§ WHAT THIS TASK INVOLVES
Report every line below that holds the word "computer".

━━ DATA TO EXAMINE ━━

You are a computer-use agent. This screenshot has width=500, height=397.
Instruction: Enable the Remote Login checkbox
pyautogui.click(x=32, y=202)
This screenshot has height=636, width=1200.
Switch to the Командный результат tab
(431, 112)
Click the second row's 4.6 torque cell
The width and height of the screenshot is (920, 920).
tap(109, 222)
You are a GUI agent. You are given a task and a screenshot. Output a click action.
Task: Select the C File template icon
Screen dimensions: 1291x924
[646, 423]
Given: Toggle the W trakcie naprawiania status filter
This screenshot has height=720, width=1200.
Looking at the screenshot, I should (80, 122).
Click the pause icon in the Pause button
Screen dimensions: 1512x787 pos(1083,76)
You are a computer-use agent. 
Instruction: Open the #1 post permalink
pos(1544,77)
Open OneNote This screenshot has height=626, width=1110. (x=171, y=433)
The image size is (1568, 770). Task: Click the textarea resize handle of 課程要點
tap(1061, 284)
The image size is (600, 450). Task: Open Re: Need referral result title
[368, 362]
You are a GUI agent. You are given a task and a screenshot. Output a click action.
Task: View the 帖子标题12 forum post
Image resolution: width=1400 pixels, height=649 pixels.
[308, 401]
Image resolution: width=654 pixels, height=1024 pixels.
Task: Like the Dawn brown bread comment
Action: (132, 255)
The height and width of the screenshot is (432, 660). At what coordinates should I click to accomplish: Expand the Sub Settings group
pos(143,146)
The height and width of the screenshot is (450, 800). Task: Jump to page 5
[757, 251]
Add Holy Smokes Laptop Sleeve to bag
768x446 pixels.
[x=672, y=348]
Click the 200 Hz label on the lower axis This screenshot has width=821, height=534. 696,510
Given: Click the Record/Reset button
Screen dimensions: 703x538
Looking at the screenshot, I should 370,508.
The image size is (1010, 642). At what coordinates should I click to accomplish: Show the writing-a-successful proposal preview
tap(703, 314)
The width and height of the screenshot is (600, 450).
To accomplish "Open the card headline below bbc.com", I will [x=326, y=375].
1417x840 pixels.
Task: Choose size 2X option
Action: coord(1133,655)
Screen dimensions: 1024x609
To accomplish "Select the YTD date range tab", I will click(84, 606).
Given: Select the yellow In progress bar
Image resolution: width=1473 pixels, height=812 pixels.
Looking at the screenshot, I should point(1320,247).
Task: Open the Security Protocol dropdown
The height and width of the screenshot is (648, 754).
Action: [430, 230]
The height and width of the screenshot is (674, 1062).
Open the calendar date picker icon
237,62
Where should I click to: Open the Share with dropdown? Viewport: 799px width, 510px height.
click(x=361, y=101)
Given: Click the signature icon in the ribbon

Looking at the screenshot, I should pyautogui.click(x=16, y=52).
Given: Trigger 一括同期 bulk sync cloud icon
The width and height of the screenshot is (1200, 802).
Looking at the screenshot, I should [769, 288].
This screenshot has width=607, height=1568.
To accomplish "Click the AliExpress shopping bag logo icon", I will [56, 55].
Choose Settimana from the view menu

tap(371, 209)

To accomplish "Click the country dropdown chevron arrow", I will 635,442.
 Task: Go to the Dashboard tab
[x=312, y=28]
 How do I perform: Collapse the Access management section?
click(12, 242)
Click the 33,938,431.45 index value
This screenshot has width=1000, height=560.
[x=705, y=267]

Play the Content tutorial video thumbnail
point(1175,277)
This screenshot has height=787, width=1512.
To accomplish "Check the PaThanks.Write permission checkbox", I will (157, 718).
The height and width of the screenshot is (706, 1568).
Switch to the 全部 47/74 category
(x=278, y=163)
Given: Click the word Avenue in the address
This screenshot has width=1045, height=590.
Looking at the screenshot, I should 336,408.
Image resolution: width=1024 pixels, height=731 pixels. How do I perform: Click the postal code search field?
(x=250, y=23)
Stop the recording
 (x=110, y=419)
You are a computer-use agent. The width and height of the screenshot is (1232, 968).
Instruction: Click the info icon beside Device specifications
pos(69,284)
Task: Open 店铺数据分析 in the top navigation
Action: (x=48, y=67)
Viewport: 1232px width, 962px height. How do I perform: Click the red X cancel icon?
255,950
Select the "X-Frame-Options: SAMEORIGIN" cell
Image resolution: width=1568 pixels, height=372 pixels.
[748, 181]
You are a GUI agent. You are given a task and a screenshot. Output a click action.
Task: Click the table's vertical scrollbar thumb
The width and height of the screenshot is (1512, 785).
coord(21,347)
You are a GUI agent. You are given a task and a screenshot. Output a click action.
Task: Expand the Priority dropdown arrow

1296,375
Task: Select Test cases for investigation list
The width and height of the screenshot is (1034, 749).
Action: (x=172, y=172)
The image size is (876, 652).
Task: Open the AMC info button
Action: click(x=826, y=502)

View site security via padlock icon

━━━

§ WRITTEN RESPONSE
You are a computer-use agent. This screenshot has width=500, height=397.
You are a computer-use agent. 
You are a computer-use agent. The width and height of the screenshot is (1232, 968).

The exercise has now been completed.